>>>>>

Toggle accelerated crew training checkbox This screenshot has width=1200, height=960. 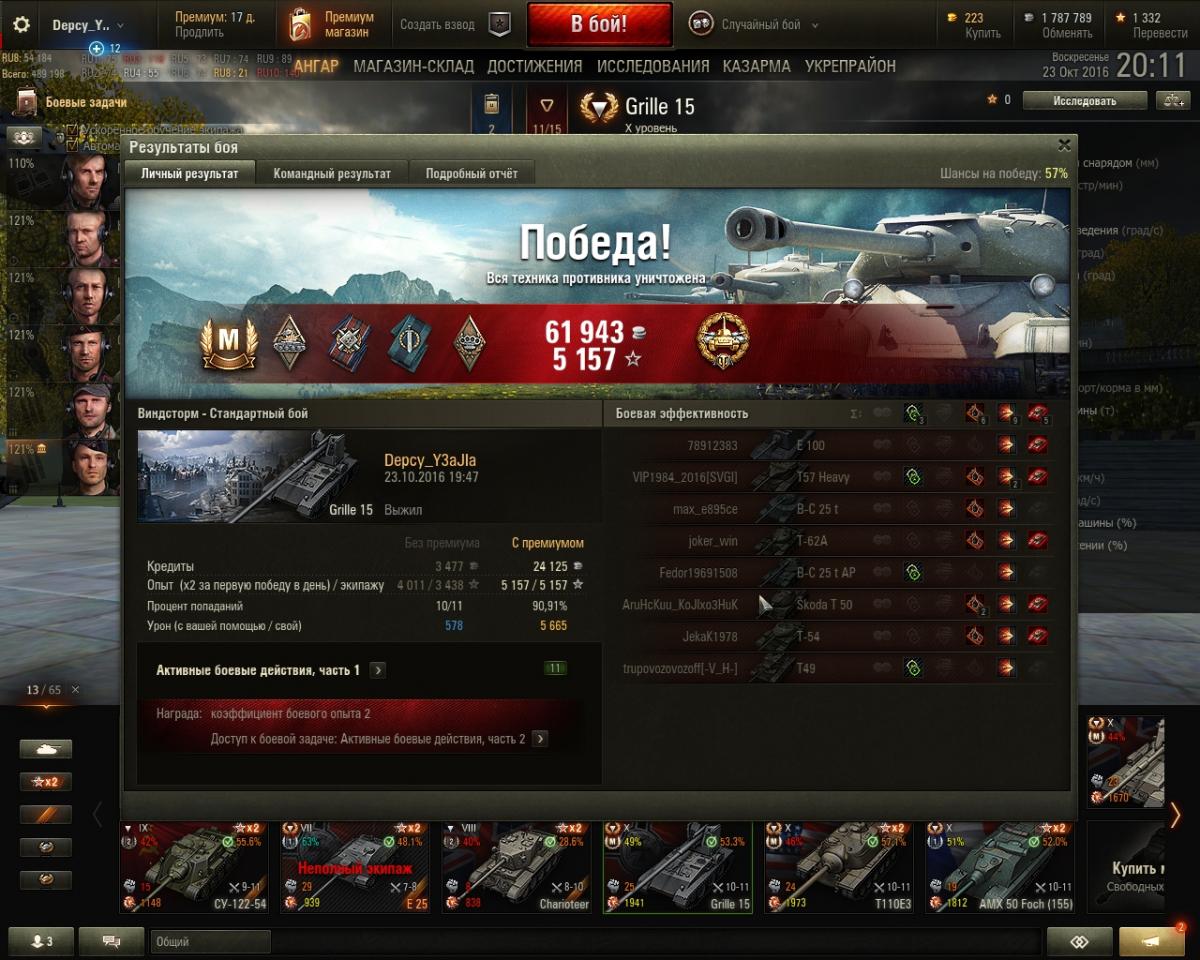click(x=71, y=130)
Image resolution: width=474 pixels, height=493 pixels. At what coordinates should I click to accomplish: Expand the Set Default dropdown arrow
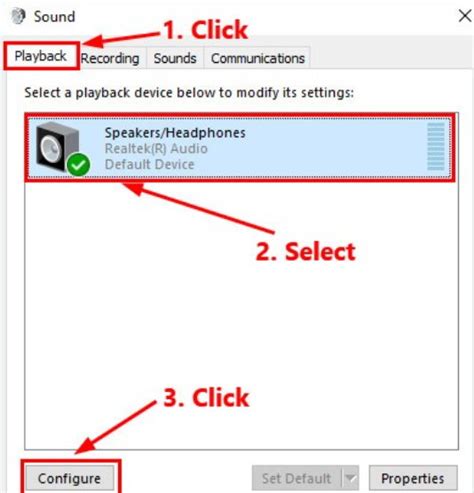tap(350, 478)
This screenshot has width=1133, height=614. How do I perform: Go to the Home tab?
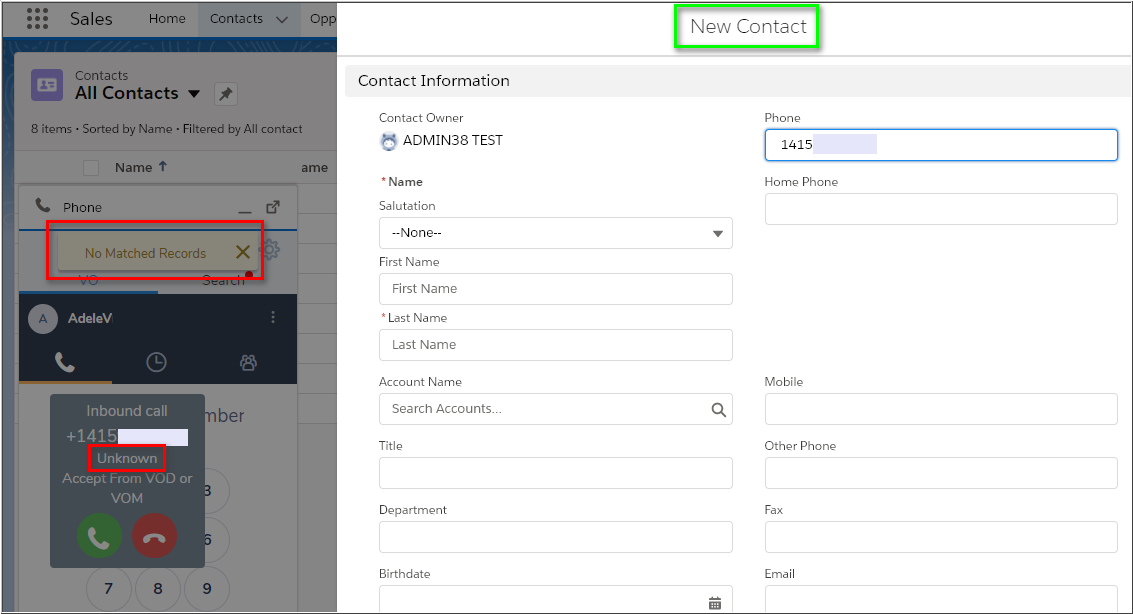tap(167, 19)
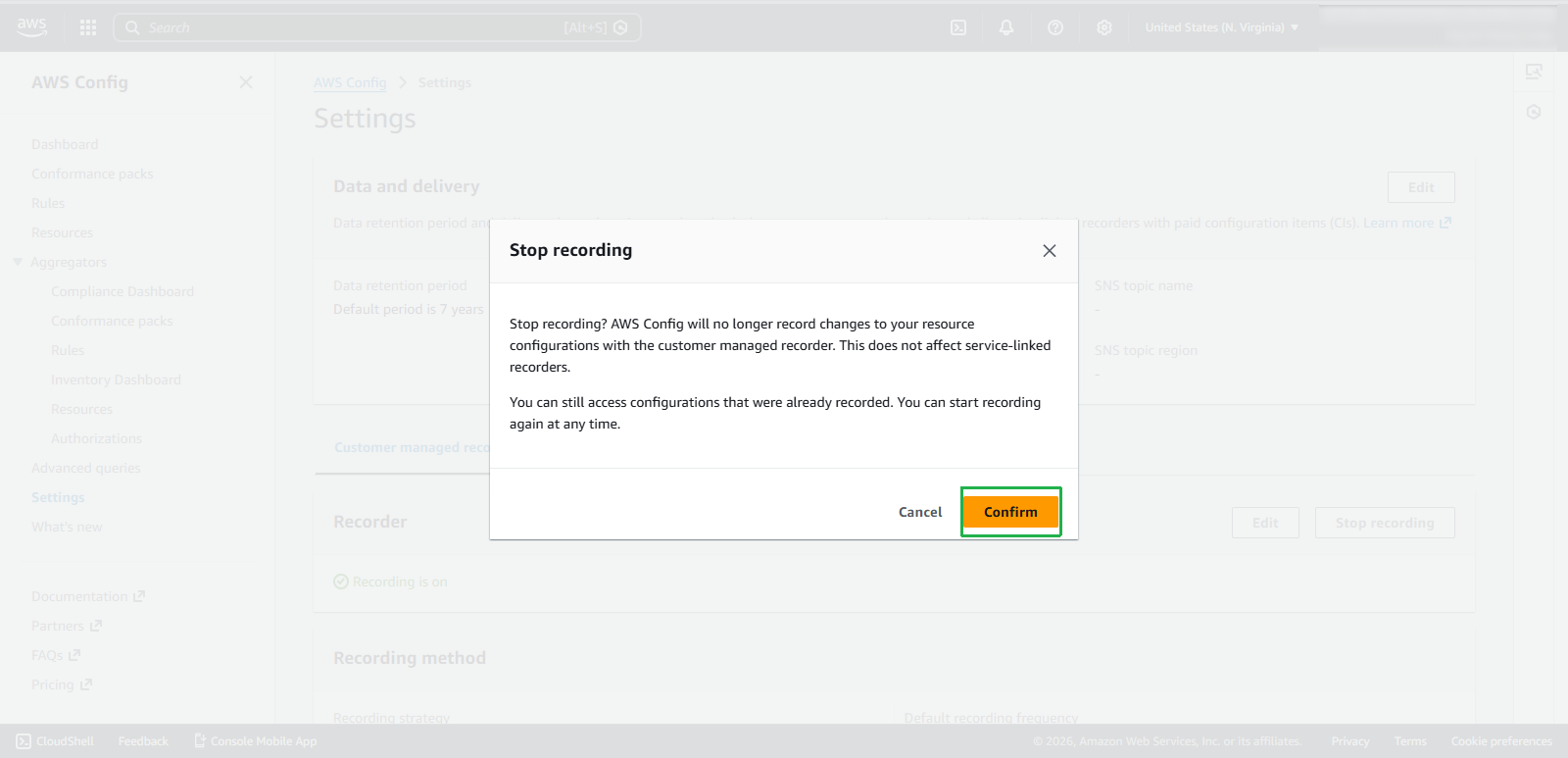
Task: Cancel the Stop recording dialog
Action: click(920, 512)
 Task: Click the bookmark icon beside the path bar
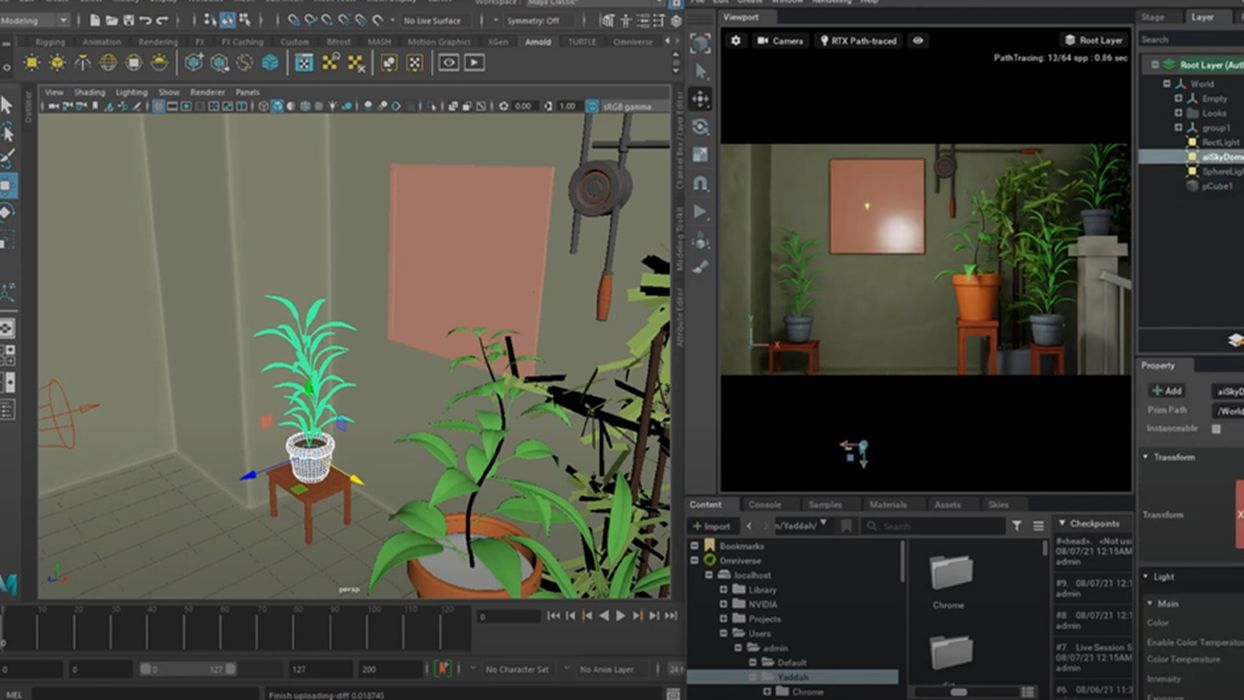pos(847,524)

<<<<<

» **Aim of the task**:
Using the records above, copy exactly and only the lines from the line with "Task: Click the" through the end, both included; leave every picture out.

» **Completed task**:
 Task: Click the bookmark icon beside the path bar
pos(847,524)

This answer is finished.